AFRICANGLOBE – Despite growing economic inequality and mass unemployment, Washington is focused on austerity. Politicians and pundits debate how much to cut and how much revenue to raise rather than creating jobs or alleviating the suffering of millions of people. What also gets lost in the dominant discourse about the economy is the suffering of the Black community. The Great Recession has increased racial inequality and set back the modest socioeconomic gains of the civil rights movement.
Recently, the Urban Institute released a study on the racial wealth gap titled “Less Than Equal: Racial Disparities in Wealth Accumulation.” The study found that, while the racial wealth gap has existed for decades, it’s drastically expanded during the last 30 years. It says the “average wealth of White families was $230,000 higher than the wealth of Black and Hispanic families in 1983.” In that year, White families had an average wealth of nearly $300,000 in 2010 dollars. Wealth for all families increased, but not evenly.
The 2007-2009 recession devastated the American economy and all families suffered decreasing wealth. However, African American and Latino families were hit the hardest. According to the study, “between 2007 and 2010, Hispanic families saw their wealth cut by over 40 percent, and Black families saw their wealth fall by 31 percent.” In comparison, White family wealth “fell by 11 percent.”
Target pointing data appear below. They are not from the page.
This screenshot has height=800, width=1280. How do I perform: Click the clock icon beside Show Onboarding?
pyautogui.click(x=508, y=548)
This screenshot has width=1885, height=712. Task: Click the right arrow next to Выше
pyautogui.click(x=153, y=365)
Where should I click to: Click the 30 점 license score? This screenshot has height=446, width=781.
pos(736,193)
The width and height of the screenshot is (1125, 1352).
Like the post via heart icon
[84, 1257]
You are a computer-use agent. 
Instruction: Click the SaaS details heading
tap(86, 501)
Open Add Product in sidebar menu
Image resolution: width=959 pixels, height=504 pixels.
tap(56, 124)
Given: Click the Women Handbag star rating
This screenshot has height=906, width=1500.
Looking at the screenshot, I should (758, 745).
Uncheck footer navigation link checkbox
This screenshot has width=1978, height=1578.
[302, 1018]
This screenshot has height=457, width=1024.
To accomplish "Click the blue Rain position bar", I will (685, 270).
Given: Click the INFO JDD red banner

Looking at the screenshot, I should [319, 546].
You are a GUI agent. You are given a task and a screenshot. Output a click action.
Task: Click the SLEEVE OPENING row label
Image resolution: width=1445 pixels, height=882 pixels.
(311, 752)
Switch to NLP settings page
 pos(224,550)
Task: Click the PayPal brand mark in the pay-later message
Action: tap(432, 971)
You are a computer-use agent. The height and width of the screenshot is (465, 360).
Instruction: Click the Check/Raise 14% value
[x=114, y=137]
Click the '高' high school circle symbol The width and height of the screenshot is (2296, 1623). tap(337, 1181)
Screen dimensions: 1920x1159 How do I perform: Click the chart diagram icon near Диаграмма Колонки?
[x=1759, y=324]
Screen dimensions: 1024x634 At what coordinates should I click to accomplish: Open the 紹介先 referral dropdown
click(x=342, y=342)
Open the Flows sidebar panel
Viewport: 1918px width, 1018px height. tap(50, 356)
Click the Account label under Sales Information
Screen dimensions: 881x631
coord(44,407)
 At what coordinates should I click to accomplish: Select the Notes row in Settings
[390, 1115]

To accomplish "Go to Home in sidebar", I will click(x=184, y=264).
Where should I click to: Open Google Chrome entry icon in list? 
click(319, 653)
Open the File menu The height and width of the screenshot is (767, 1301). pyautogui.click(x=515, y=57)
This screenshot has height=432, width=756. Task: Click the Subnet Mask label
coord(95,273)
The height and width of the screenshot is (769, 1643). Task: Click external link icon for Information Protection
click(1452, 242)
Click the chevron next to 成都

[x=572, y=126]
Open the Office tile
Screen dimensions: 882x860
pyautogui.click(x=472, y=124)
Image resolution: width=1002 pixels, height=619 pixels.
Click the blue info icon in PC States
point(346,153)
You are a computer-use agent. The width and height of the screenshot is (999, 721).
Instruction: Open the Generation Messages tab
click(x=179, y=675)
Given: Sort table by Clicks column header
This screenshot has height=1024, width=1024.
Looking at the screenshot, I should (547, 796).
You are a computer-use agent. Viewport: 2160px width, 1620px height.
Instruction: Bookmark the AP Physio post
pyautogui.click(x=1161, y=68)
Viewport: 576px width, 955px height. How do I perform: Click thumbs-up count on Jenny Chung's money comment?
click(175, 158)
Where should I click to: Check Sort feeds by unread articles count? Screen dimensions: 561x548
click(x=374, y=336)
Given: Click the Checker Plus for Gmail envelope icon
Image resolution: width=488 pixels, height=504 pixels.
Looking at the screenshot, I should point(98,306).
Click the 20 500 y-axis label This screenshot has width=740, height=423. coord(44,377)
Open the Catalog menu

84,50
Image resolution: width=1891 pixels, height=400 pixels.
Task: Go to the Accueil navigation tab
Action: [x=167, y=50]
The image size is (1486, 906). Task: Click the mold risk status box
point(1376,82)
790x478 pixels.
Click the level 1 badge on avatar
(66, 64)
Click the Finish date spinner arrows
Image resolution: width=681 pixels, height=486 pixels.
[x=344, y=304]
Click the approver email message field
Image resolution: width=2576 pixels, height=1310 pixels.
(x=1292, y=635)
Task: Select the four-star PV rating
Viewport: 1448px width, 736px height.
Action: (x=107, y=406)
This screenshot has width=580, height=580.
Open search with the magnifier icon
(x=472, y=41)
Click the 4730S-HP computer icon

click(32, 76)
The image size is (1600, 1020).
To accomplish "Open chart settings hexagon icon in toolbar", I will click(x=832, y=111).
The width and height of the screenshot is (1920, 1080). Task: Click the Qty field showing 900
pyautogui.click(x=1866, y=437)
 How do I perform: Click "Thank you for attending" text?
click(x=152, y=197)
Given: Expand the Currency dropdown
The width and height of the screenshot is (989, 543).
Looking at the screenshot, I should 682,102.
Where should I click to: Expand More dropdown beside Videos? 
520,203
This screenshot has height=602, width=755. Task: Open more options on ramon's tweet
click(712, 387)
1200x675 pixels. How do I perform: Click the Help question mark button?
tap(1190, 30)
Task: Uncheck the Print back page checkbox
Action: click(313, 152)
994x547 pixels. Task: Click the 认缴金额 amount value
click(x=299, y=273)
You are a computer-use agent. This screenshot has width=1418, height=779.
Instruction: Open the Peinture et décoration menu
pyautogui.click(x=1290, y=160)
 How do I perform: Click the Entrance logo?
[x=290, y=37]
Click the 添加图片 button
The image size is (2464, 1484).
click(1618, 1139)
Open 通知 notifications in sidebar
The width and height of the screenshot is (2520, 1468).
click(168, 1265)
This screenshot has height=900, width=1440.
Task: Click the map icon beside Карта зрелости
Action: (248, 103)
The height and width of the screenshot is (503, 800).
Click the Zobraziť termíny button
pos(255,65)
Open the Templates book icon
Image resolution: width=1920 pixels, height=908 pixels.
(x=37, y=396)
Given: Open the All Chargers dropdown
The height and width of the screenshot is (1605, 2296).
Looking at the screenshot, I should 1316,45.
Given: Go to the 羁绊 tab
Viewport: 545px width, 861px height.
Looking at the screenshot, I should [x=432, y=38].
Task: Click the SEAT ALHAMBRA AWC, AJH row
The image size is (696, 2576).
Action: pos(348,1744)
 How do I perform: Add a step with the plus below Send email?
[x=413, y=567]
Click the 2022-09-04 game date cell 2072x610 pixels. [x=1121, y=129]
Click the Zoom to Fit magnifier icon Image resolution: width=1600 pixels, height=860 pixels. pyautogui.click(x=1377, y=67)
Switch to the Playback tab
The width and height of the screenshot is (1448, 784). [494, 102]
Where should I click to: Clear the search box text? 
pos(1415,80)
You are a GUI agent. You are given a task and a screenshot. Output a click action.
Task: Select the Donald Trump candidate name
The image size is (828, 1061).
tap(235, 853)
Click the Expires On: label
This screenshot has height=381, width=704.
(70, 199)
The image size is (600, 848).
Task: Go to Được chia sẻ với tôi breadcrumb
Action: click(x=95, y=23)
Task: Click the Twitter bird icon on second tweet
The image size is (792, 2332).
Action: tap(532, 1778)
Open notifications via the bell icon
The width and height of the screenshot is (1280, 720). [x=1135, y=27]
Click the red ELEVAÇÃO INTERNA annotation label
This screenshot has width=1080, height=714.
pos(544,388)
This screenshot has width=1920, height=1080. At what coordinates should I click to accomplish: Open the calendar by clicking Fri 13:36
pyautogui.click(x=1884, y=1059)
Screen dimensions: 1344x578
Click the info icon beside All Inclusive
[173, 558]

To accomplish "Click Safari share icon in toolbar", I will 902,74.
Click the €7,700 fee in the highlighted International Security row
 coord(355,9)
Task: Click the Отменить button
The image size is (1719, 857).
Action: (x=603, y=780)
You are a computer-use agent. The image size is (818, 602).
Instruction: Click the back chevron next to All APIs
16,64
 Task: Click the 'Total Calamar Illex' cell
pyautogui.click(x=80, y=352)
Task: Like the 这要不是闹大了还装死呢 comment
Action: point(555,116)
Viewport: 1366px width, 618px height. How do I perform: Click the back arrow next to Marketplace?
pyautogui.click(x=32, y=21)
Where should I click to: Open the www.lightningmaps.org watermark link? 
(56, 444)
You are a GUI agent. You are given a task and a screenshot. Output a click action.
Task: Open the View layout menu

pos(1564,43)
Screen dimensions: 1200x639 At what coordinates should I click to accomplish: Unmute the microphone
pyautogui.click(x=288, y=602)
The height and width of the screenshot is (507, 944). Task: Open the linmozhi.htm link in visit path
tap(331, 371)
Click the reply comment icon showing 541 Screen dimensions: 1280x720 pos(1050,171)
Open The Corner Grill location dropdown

The average wealth of White families, in 2010, was $632,000 but $110,000 for Latino families and $98,000 for African American families — a wealth gap of over half a million dollars. Median wealth shows the same trend: $91,000 for White families versus $10,000 for Latinos and $11,000 for African Americans in 1983; for 2010, it’s $124,000 for White families, $15,000 for Latino families, and $16,000 for African American families. These are all in 2010 dollars. Therefore, between 1983 and 2010, the racial wealth gap nearly tripled.
The largest sources of wealth within Black and Latino communities are homes and retirement. White families derive wealth from their homes and many other sources, such as stocks and other financial investments. Moreover, one needs to have a certain level of disposable income to make such investments. Low-income families have to spend their income on rent, supporting their families, and other necessities just to survive. As a result, they don’t have enough excess cash to save and invest. Those with higher incomes can afford not only to take care of themselves but have enough money to save and invest. Since White families have higher incomes than Black and Latino families, they have more money to invest, hence their larger amounts of wealth.
The housing bubble seemed to provide an opportunity for Blacks and Latinos to build up wealth, enter the middle class, and achieve the “American Dream.” However, this proved to be a ruse. Black and Latino communities were targeted by major banks, such as Wells Fargo and JPMorgan Chase, for subprime mortgage loans, even if they qualified for normal prime loans. Subprime is a form of risky, high-priced lending to people with poor credit histories, giving the loans higher interest rates.
According to a 2009 NAACP study, “even when income and credit risk are equal, African Americans are up to 34 percent more likely to receive higher-rate and subprime loans” than Whites. This drove up home ownership in those communities but the foundation was on a flimsy stack of cards. When the housing bubble burst and the recession hit, Black and Latino communities were hit the hardest.
Slavery the Foundation of White Wealth
The Urban Institute study is not the only one to point this out. Other studies, such as a February 2013 study by Brandeis University and another by Pew Research Center in July 2011, while using different methodologies and coming up with different numbers, show the same trend — the racial wealth gap was large to begin and grew exponentially after the recession.
As shown in the studies, the racial wealth gap is not new. It has deep historical roots and current policies perpetuate and exacerbate it. Enslaved Africans were first dragged to North America by European slave traders in the early 1600s. European colonists used African slave labor to work on plantations growing profitable cash crops like cotton, indigo and sugar.
African labor was appealing to European colonizers because, unlike native Americans and indentured White European slaves, it was plentiful (if one died, they could be replaced by another African), Africans had no connections to Americans land, and Africans knew how to grow cash crops, like cotton and sugar, that grew on the African continent, the Caribbean, and southeastern United States. Thus, the trans-Atlantic slave trade, which lasted from the early 1500s to mid-1800s, saw the importation and exploitation of anywhere between 12 to 30 million enslaved Africans to European colonies in the Caribbean, South America and North America.
The trans-Atlantic slave trade built the foundation for modern capitalism and current racial inequality. Wall Street itself was a slave trading market with many companies and financial institutions profiting from it, including the Royal Bank of Scotland, Bank of America, Aetna Insurance, now-bankrupt Lehman Brothers, Wachovia, and J.P. Morgan Chase, with lawsuits against many of them for their role in slavery.
Banks, particularly predecessors of Wachovia and JPMorgan Chase, Bank of America, accepted slaves as “collateral” and issued loans to slave owners. If a slave owner defaulted on his loan, the slaves, since they were “property,” became owned by the bank. Aetna Insurance had a policy compensating slave owners for their loss of property, such as when a slave died. Slaves also produced commodities that were sold in international markets for profit, which is characteristic of modern capitalism.